Some of us arrived a couple of days earlier and the pictures shared on a messaging app look very promising. The remaining group just landed from a connection in Doha and that is the group I am looking for at Hanoi’s international airport.
My trip followed a different route, through Dubai, where I dealt with life and taxes, met friends for the first time since I left one year ago, and generally had a good time. I arrived in the country the night before in Ho Chi Minh City and after yet another sleepless night in an airport (oh so many), landed in the domestic terminal some 30 minutes before my cohort.
After a stroll between terminals I meet our local contact, Chris, Dean of the British University Vietnam. Slowly, familiar faces passed through the terminal gates and joined us in the lobby, everyone displaying a mix of tiredness from the long trip but also a certain freshness. The excitement was visible.
We are all here for one reason: to climb a mountain. It’s a rite of passage that marks the culmination of a year of learning. It is International Consultancy Week.
Our mission is to help local companies with diverse challenges, from Human Resources Management to Corporate Strategy, Marketing, Finances, Innovation and Digital Transformation. There is something for every background and interest.
So much to do, only one week to go.
If I had to pick only one life lesson from the first year of my MBA studies, it would be that front-loading pays off, always, and that was the force behind our engagement strategy. By the time we arrived to our client on Monday morning, we have had a couple of conference calls with our project’s sponsor, defined and clarified the scope of our study and had learned a lot about the country and the business, their cultures, challenges, and opportunities.
Hoffstede’s cultural dimensions, Porter’s Five Forces, SWOT and PESTEL analysis, the voracious consumption of industry reports and our secondary research enabled us to touch the ground running. By the end of the first day we had our hypotheses lined up, our primary research planned and the data to backup our analysis on its way.
In the pursuit of helping the company to move forward with their mission of benefiting the Vietnamese society, we leveraged our knowledge of Economy, Business and Corporate Strategy, Marketing, Finances and Organisational Behavior.
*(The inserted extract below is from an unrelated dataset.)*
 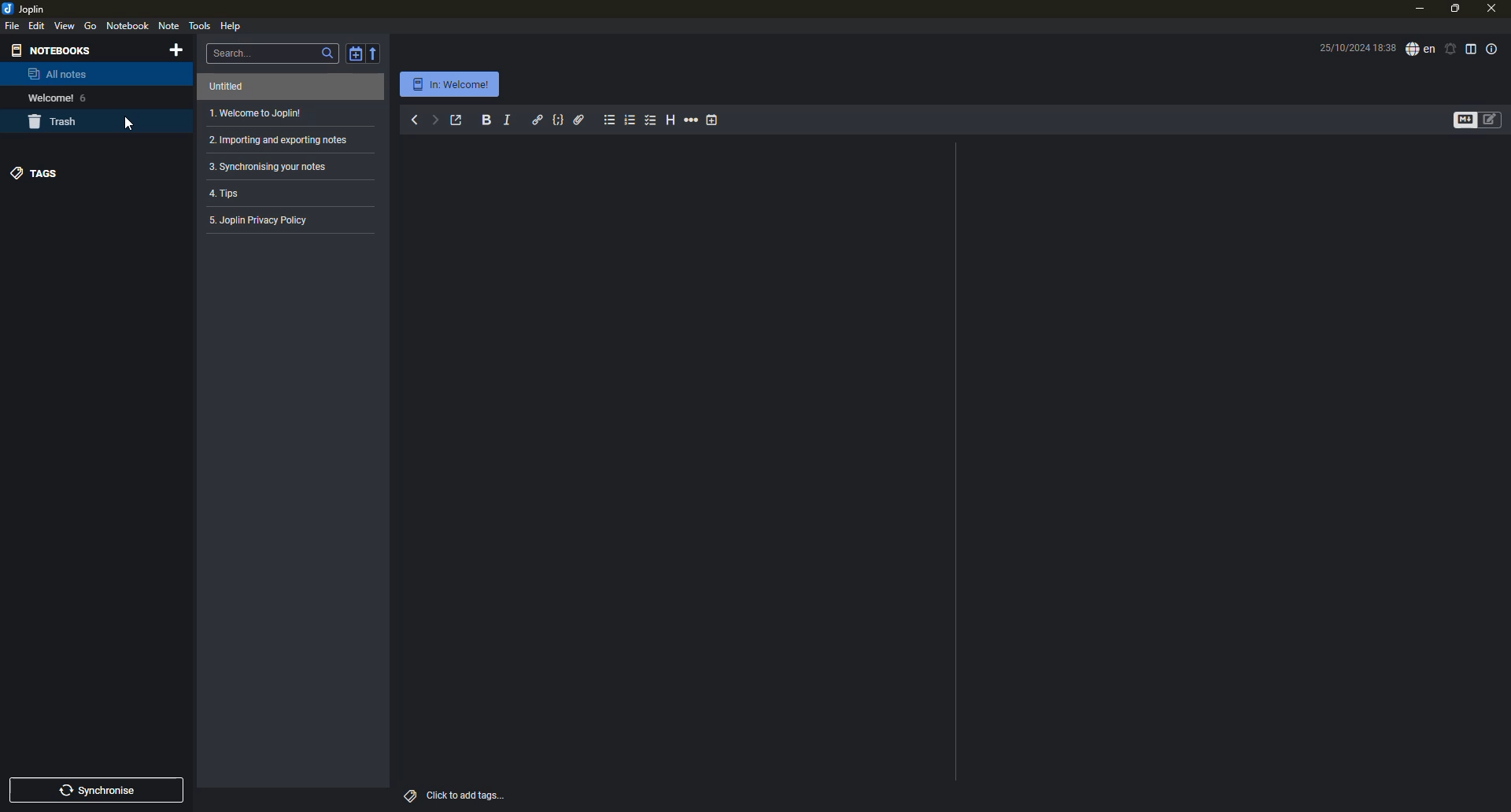 I want to click on spell checker, so click(x=1419, y=50).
From the group dynamics perspective, we accelerated the group transition stages through our pre-engagement preparation which helped us understand our individual strengths, styles and preferences, allowing us to split the work so each one of us was challenged and confidently capable of delivering significant value. Some of us focused on secondary research, the elaboration of financial models and preparing the presentation, while others went to the client’s office daily for a series of stakeholders interviews that allowed us to form a firm grasp of the issue at hand.
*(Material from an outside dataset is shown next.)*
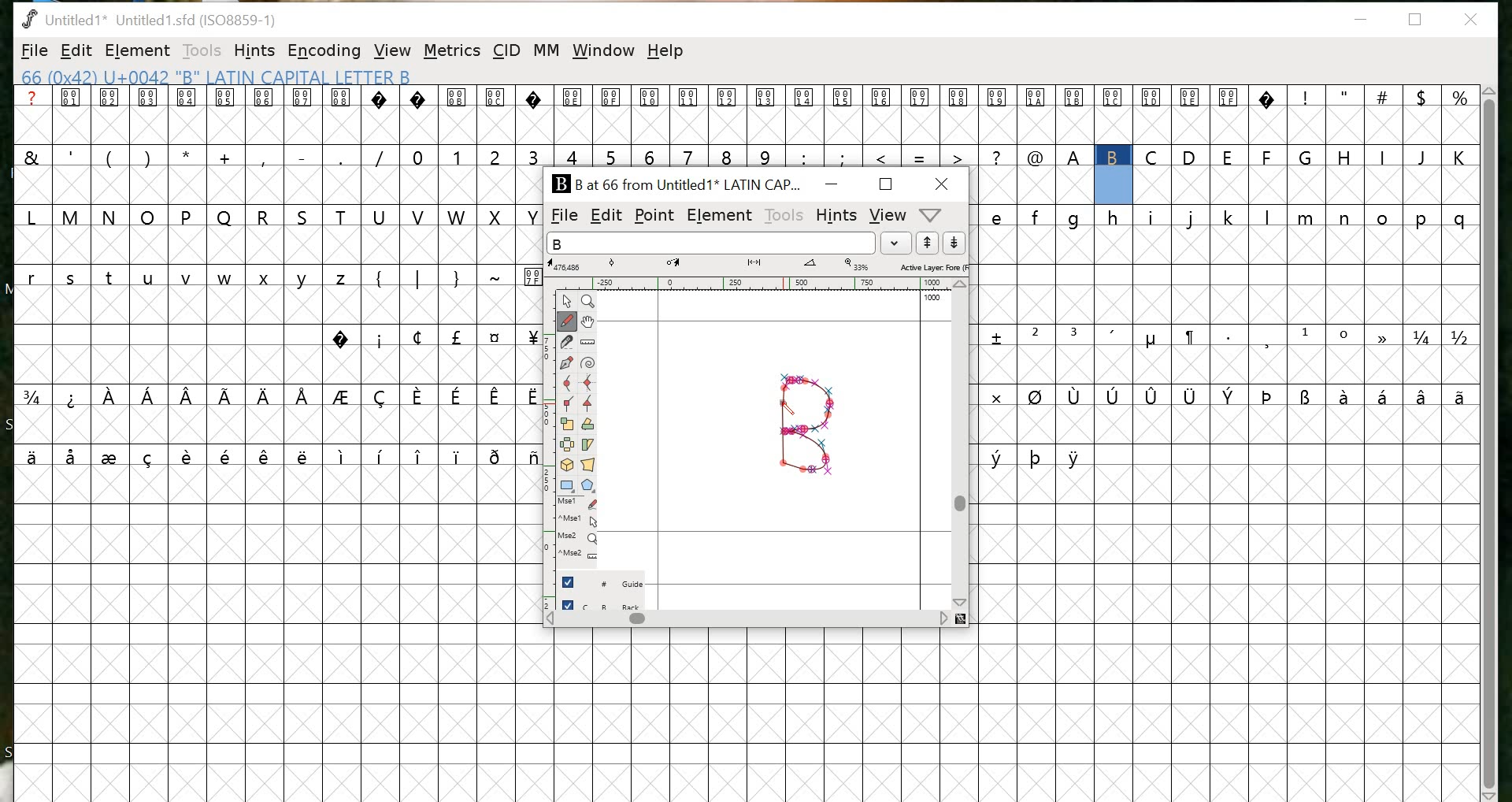 This screenshot has height=802, width=1512. What do you see at coordinates (654, 217) in the screenshot?
I see `POINT` at bounding box center [654, 217].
In this process we used proven frameworks and cutting-edge knowledge, balanced with the realism and pragmatism that only a deep immersion in the business of our client could provide.
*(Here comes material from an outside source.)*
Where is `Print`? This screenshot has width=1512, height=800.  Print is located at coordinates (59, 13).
What followed was hard work, more learning, more hard work and the resulting satisfaction of knowing that our input was not just valuable, but potentially transformational.
The rite is complete
As a smart and quirky man once said, there is no honest way to explain the edge because the only people who really know where it is are the ones who have gone over it.
These words feel very appropriate to describe my experience with the International Consultancy Week. As a rite of passage it successfully marked the transition into our second year of studies, and as a life experience it pushed us into a new realm where we can all feel confident in our ability to bring positive change to our companies, our host country’s economy, but most importantly to society.
On a not-so-early Saturday in Hanoi, the freshness in our eyes was replaced by dark circles and, in some cases, a well-deserved hangover. The sense of accomplishment is visible.
Some of us left the night before, heading to Sapa to climb another mountain, the Fansipan.
As for me, I’m off to explore beaches and tombs, the old and the new, the north and the south of Vietnam, from Hanoi and Ha Long to Hue, Da Nang, Hoi An and Ho Chi Minh City, all before departing towards Singapore and London in a few weeks… but I’ll tell you that story another time.